:: SUPPLIED TEXT ::
It's a fortunate bit of negative feedback in the system but it won't be enough and, of course, it won't last forever.

Continuing that thought... It's negative feedback loops like this that keep the climate relatively stable over time. They work a bit like rubber bands. And like rubber bands they work fine until they snap.
posted by sjswitzer at 2:30 PM on October 25, 2019 [3 favorites]

To me, this is bad news because here we have an unlooked for and powerful buffer system which has been operating apparently at something like peak capacity while the effects of Global Warming were busy passing the worst case scenario milestones set out by climate scientists over the last 20 years.

When this is exhausted, watch out.
posted by jamjam at 2:48 PM on October 25, 2019 [7 favorites]

Are the study's scientists making the comparison to the Amazon or is that just journalists after the fact? I can't tell because of the paywall.

(Word and item position data)
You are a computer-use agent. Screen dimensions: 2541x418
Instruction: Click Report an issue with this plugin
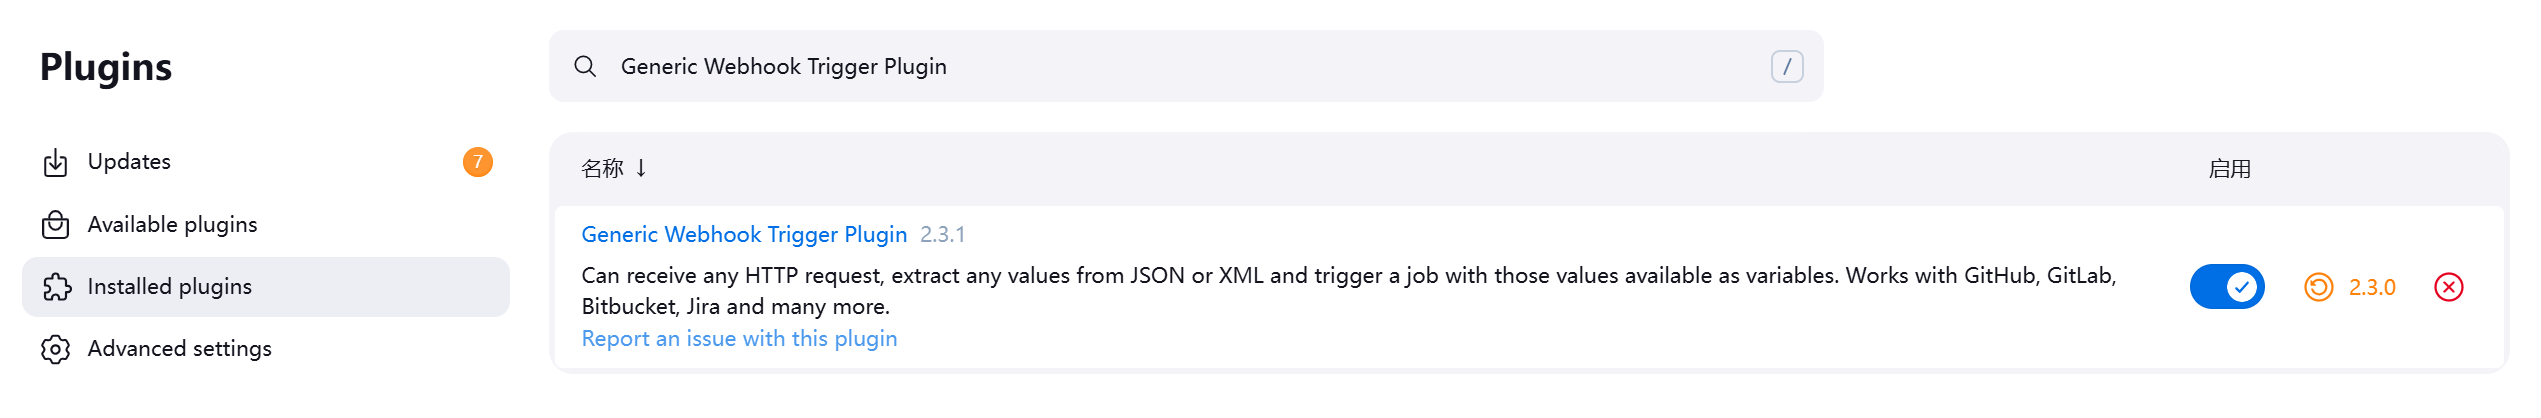[x=739, y=339]
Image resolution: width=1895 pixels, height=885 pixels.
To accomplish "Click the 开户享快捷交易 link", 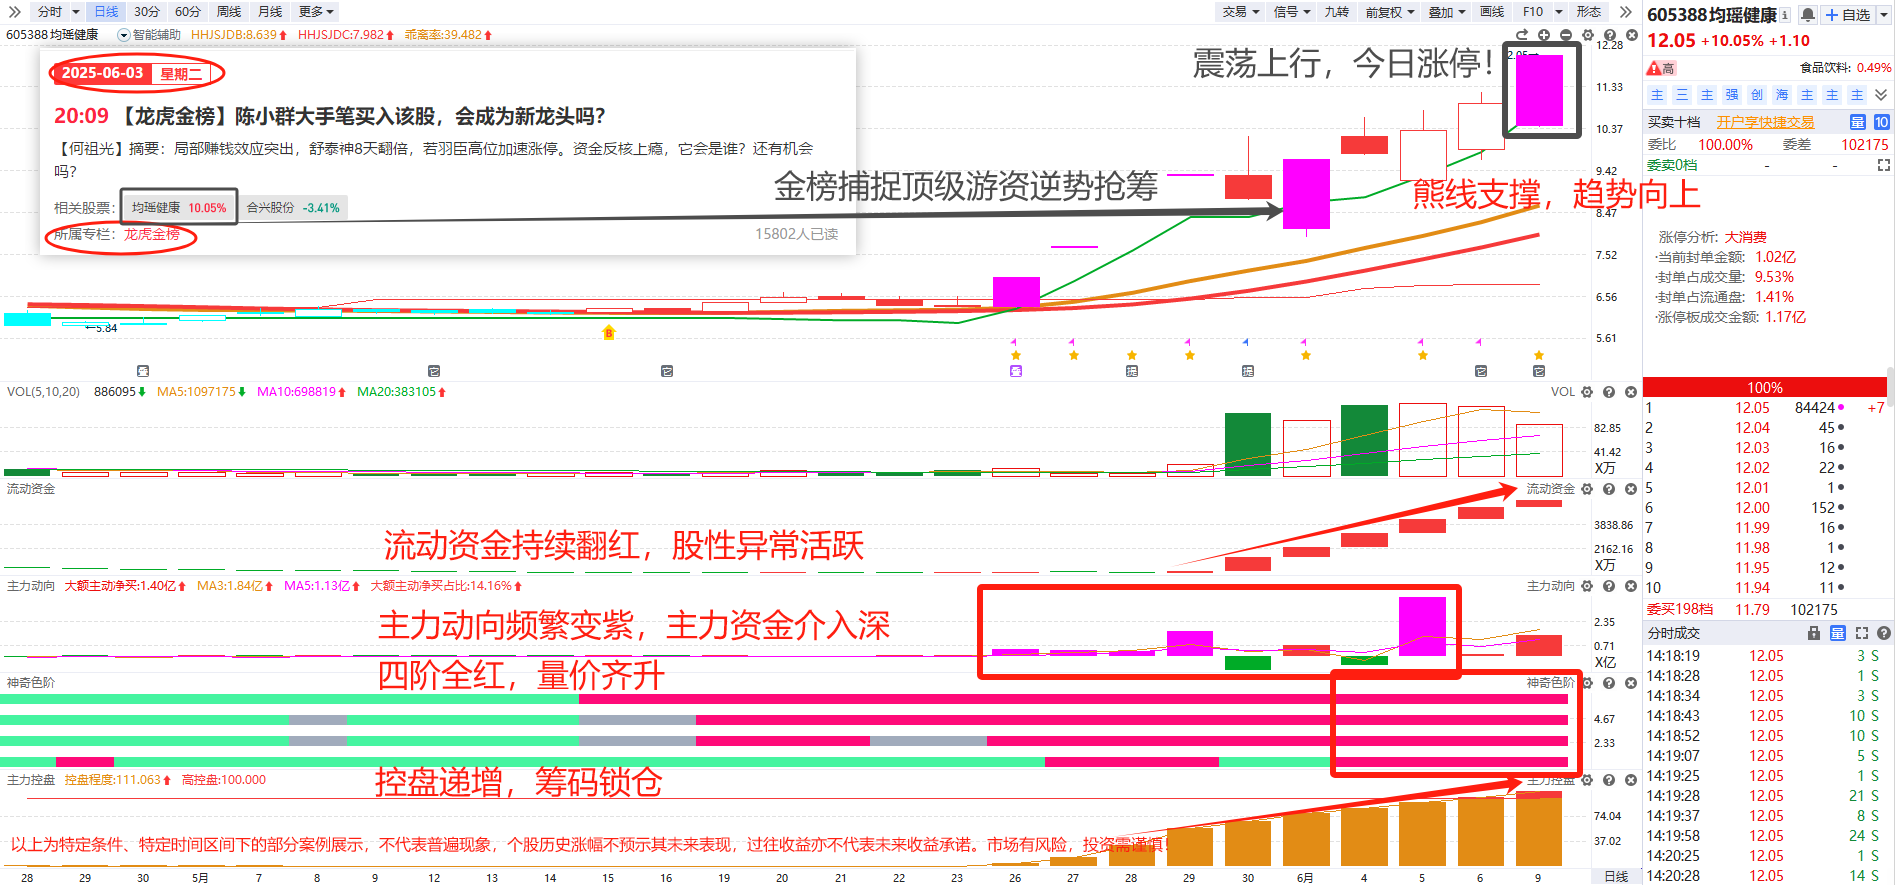I will [1765, 122].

:: EXERCISE DETAILS ::
In the forum comments, what does sjswitzer compare negative feedback loops to? This data has no connection to the forum comments.

:: ANSWER FOR THE TASK ::
Rubber bands.